A Suzzara l’arte pubblica la finanzia l’azienda

Suzzara (Mn). A otto mesi dal debutto del suo nuovo corso, nell’ottobre scorso, con la prima opera d’arte pubblica, di Sabrina D’Alessandro prodotta da TEA, il Premio Suzzara (70 anni di vita e 50 edizioni, fondato dal famoso pubblicitario Dino Villani nel 1948, con premi «in natura», come un vitello), si ripresenta con la mostra che espone sei nuovi progetti di cinque artisti, Sabrina D’Alessandro (nella foto, «Parole al balcone. Sottinsù»), Carla Della Beffa, Nataly Maier, Chiara Pergola e Hannes Egger, realizzati con il supporto di sei aziende del territorio. I progetti sono esposti fino al 29 settembre, con quelli di altri artisti coinvolti nel Premio, parte nel Museo Galleria Premio Suzzara (ricco di oltre 800 opere delle passate edizioni), parte nelle aziende che li hanno prodotti.
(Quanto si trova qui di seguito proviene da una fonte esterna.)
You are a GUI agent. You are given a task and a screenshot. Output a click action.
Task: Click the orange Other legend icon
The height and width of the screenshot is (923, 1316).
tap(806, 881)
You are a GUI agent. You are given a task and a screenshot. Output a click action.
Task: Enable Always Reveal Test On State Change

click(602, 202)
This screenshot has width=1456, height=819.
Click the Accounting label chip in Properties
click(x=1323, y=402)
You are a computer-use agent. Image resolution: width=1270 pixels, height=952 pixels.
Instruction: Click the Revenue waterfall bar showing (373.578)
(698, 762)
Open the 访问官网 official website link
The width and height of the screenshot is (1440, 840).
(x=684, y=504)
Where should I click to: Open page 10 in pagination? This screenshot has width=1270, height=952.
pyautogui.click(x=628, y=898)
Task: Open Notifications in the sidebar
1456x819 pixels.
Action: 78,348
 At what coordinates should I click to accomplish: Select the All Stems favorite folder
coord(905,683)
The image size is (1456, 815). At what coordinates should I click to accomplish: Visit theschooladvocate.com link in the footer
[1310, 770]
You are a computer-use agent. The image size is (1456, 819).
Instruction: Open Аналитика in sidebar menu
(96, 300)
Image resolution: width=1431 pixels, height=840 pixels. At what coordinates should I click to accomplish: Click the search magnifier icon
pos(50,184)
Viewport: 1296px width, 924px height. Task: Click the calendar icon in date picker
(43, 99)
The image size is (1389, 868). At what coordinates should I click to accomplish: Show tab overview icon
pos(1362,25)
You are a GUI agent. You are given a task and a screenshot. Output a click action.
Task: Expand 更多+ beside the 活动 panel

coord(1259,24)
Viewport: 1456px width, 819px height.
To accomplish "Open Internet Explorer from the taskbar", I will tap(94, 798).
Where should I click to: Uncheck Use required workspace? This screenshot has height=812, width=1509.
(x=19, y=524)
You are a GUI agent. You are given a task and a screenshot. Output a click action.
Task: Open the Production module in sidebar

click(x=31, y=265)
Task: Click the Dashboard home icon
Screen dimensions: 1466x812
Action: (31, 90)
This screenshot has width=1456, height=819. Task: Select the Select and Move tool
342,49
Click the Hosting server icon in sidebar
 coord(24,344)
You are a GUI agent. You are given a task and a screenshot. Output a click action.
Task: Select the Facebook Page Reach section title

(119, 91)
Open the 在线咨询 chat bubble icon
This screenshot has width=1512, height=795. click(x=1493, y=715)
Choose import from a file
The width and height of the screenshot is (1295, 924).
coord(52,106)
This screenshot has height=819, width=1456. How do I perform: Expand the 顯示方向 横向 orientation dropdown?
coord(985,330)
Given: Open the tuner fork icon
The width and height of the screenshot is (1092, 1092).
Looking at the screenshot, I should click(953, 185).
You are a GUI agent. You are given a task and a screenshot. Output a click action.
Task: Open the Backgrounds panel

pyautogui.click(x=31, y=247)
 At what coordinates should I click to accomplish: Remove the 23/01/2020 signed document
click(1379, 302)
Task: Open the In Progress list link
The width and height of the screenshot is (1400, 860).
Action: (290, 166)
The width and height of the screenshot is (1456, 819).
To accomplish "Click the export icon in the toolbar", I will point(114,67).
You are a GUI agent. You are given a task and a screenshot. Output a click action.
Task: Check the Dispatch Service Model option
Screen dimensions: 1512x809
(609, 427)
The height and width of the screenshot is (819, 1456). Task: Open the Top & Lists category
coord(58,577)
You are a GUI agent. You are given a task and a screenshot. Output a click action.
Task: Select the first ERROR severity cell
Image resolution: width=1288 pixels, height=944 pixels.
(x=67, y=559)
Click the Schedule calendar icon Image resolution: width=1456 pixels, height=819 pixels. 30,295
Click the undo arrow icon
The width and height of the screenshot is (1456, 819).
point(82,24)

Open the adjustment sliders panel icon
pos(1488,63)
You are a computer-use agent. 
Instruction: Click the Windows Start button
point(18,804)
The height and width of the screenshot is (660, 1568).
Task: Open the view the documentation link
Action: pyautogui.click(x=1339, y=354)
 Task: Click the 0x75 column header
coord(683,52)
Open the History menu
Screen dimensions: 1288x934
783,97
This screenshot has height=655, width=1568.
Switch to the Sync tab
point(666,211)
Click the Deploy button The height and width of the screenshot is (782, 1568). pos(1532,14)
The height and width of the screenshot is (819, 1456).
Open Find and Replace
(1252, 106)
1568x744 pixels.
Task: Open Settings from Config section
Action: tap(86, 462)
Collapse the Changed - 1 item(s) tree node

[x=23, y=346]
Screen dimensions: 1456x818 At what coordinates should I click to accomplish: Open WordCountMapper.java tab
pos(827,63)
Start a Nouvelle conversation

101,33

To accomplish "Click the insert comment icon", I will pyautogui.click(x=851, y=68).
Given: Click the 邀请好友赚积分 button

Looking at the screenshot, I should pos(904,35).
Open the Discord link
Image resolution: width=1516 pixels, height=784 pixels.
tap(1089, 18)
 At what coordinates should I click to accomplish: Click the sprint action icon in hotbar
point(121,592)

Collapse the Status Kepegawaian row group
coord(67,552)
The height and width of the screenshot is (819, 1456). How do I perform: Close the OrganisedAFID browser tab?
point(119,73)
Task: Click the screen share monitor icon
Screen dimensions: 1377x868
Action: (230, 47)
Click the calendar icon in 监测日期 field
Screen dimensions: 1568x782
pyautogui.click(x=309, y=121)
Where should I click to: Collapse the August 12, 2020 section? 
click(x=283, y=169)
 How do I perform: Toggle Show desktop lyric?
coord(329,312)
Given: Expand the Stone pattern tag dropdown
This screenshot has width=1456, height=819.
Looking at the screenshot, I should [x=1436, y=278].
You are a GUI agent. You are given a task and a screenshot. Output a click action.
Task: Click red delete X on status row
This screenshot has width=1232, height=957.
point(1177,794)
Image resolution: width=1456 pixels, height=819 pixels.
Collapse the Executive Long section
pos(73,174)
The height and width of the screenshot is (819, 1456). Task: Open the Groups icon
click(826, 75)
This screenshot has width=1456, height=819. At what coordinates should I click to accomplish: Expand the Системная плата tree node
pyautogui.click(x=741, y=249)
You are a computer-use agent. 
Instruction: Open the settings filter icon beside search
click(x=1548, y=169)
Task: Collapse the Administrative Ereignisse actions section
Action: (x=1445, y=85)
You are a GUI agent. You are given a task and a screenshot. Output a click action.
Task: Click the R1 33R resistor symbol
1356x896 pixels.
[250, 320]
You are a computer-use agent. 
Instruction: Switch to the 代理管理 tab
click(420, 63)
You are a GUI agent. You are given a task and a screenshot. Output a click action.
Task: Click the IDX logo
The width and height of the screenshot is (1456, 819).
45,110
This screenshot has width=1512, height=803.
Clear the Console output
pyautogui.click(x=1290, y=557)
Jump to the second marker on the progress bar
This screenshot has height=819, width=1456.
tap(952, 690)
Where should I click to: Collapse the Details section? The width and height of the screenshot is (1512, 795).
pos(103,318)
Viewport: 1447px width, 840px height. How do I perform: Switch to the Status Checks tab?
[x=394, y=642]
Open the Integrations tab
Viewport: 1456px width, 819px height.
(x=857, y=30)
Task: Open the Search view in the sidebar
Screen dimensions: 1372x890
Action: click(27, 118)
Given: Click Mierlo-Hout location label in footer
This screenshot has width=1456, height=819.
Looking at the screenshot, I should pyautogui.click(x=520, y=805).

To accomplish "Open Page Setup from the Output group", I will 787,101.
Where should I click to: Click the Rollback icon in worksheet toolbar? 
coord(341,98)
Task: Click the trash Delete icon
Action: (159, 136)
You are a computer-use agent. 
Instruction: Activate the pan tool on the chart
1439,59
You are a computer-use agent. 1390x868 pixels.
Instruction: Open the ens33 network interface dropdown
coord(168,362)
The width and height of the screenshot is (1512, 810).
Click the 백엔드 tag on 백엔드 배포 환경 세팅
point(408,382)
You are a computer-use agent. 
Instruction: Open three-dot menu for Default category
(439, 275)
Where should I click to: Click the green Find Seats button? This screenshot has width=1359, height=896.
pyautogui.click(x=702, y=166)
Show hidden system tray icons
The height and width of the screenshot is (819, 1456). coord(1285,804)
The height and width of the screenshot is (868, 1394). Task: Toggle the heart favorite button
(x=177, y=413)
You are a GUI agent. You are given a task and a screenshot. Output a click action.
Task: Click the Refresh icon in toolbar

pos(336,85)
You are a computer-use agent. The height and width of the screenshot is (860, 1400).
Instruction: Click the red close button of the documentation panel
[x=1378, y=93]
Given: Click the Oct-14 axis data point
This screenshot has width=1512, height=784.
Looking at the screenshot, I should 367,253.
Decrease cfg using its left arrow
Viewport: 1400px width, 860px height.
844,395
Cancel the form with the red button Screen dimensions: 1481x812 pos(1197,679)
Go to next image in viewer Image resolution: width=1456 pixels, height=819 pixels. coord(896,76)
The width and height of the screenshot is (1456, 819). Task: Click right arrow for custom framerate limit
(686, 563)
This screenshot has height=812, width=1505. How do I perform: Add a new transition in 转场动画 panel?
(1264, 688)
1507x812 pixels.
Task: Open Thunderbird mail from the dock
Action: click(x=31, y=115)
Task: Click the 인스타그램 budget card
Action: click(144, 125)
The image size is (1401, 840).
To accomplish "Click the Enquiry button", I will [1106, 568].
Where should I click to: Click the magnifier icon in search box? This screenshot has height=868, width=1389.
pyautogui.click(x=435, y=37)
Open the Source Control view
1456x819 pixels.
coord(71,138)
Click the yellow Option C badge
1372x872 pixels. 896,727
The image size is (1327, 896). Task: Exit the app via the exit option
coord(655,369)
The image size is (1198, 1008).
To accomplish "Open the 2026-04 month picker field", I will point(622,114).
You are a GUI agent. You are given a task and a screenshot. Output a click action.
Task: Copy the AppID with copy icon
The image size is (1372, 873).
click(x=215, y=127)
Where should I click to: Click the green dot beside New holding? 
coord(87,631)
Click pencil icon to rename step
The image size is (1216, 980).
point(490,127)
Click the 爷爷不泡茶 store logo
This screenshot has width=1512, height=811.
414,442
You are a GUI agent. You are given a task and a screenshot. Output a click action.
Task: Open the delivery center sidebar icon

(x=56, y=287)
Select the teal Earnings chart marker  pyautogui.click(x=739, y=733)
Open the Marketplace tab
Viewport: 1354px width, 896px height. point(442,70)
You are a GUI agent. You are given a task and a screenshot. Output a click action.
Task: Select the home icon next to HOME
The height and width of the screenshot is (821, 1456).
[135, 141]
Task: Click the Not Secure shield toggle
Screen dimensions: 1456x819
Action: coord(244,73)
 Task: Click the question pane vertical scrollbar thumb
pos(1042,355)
Con una formula semplice ma inedita, il «nuovo» Premio consolida, infatti, il rapporto tra mondo dell’arte e mondo dell’industria locale, in una pratica collaborativa che vede gli artisti riflettere su una serie di parole-chiave proposte dal Museo, per realizzare opere di arte pubblica finanziate dalle aziende coinvolte: «Trailer Gallery», di Hannes Egger, è prodotto da Realtrailer; «Fuoco, Aria, Acqua, Terra», di Carla Della Beffa, da Sole Suzzara; «Scripta Volant», di Chiara Pergola, da JASS Punto Ghiaccio e BRAR Elettromeccanica; «De humana corporis fabrica», sempre di Pergola, da Cablofil; «Ufficio Resurrezione Archivio IX», di Sabrina D’Alessandro da Paxxion; «Hand Map», di Nataly Maier, da Intertraco.